Patients who got the Niacin had their good cholesterol raised by close to 20%. bad cholesterol lowered by close to 10%. The Zetia group lowered bad cholesterol by close to 20% but also lowered the good cholesterol too. More importantly, those patients taking the Niacin had a reduction in the plaque buildup, whereas patients taking the Zetia had no change in plaque build up. Surprisingly, and inexplicably, the more Zetia lowered your cholesterol, the more plaque build up patients had. Finally, and most importantly, only 1% of patients in the Niacin group had major cardiovascular events, compared to 4% in the Zetia groups. This was statistically significant.

This trial has broader implications than just the Vytorin issue (which I will get to in a second). It suggests that patients at high risk for cardiovascular disease may have additional benefit beyond lowering their bad cholesterol. Though the addition of Niacin was proven to show benefit, it might be possible that other drugs which raise HDL such as fish oil and fenofibrate (Trilipix) might benefit at risk patients as well.

I have posted extensively on Vytorin in the past. Most of the controversy had to do with the ENHANCE trial which I discussed in my post Vytorin and Zetia: What to do now?
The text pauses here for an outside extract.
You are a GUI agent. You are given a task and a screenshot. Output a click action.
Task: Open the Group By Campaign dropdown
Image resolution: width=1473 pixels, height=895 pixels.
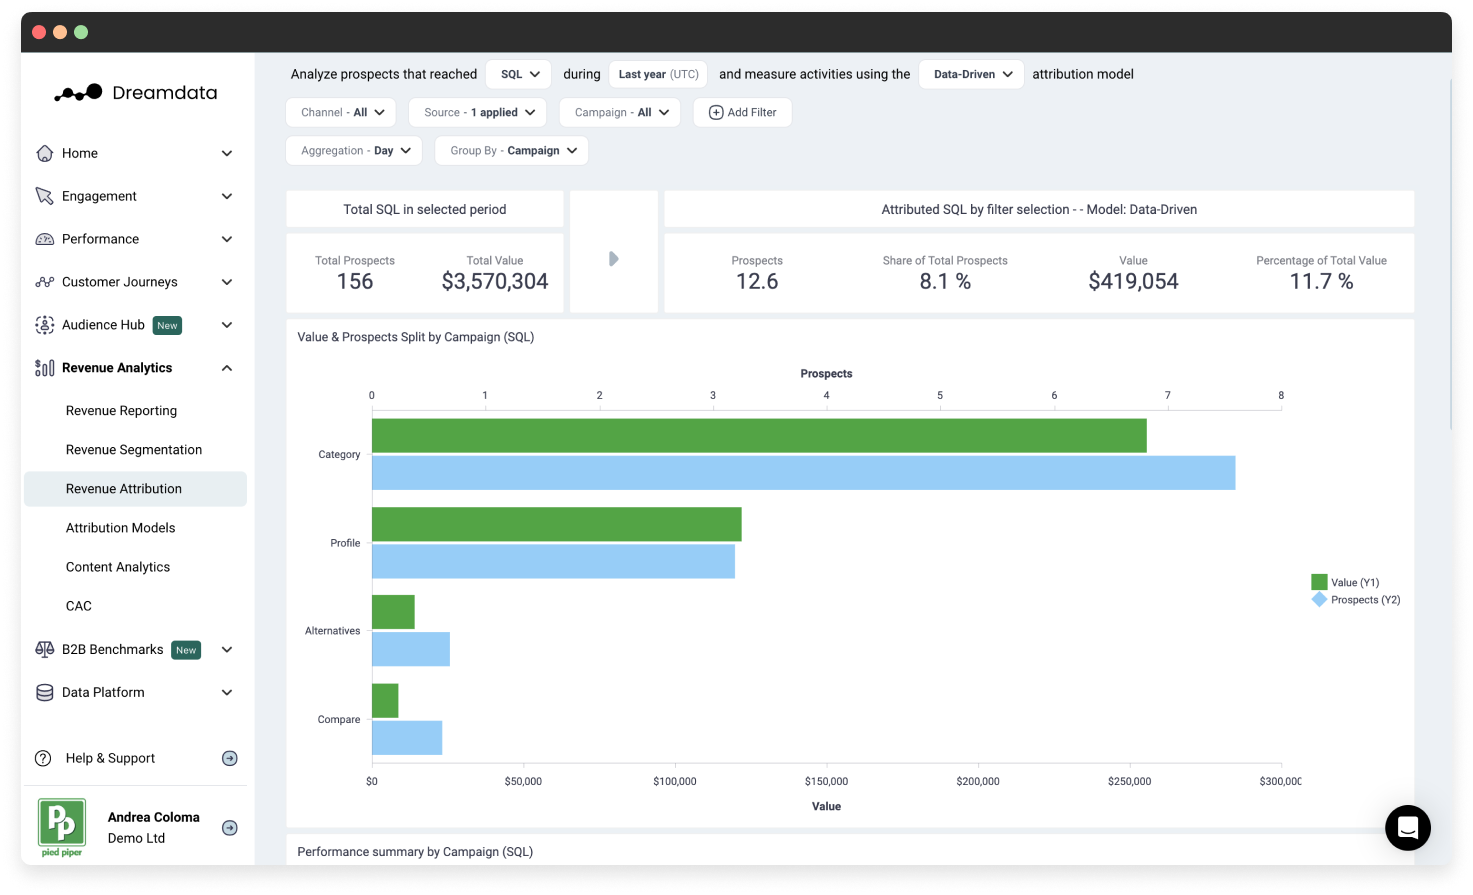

Briefly, whereas multiple statin trials have shown that lowering LDL with a statin led to decreased heart attacks and stroke, Vytorin only had data showing it lowered the LDL. Merk, the makers of Zocor (simvastatin), Zetia, and Vytorin (Zocor + Zetia) funded a trial that, similar to the HALT study, looked at CIMT to measure plaque buildup. It compared simvastatin to the same dose of simvastatin plus Zetia, or Vytorin. Though Vytorin lowered cholesterol more that the simvastatin alone, there was no difference in plaque buildup. Defenders of Vytorin said that ENHANCE was not an outcome study (designed to study actual heart attacks and strokes) and that there were no differences in outcomes between the two groups. Though the HALT study was also not designed as an outcome study, findings were consistent AND there was a difference in heart attacks and strokes: about triple the number in the Vytorin group. My initial recommendation was that though Vytorin was really useless, if patients couldn't reach their goal with a potent statin or couldn't tolerate the statin, then using or adding Zetia was reasonable. This is probably still the case. However, in the HALT study differences were seen in HDL (went up for Niacin and down for Zetia), and this may account for some of the difference. For patients whose HDL was low, I will probably be a little more cautious of using or adding Zetia, which may make their HDL go down in addition to their LDL.

Bottom Line: There is no good use for Vytorin, and it may even cause harm, not because of safety, but because the LDL goals achieved with Vytorin may lead to fewer heart attacks that could be prevented with a more potent statin. If you are on Vytorin, ask you doctor about considering a switch.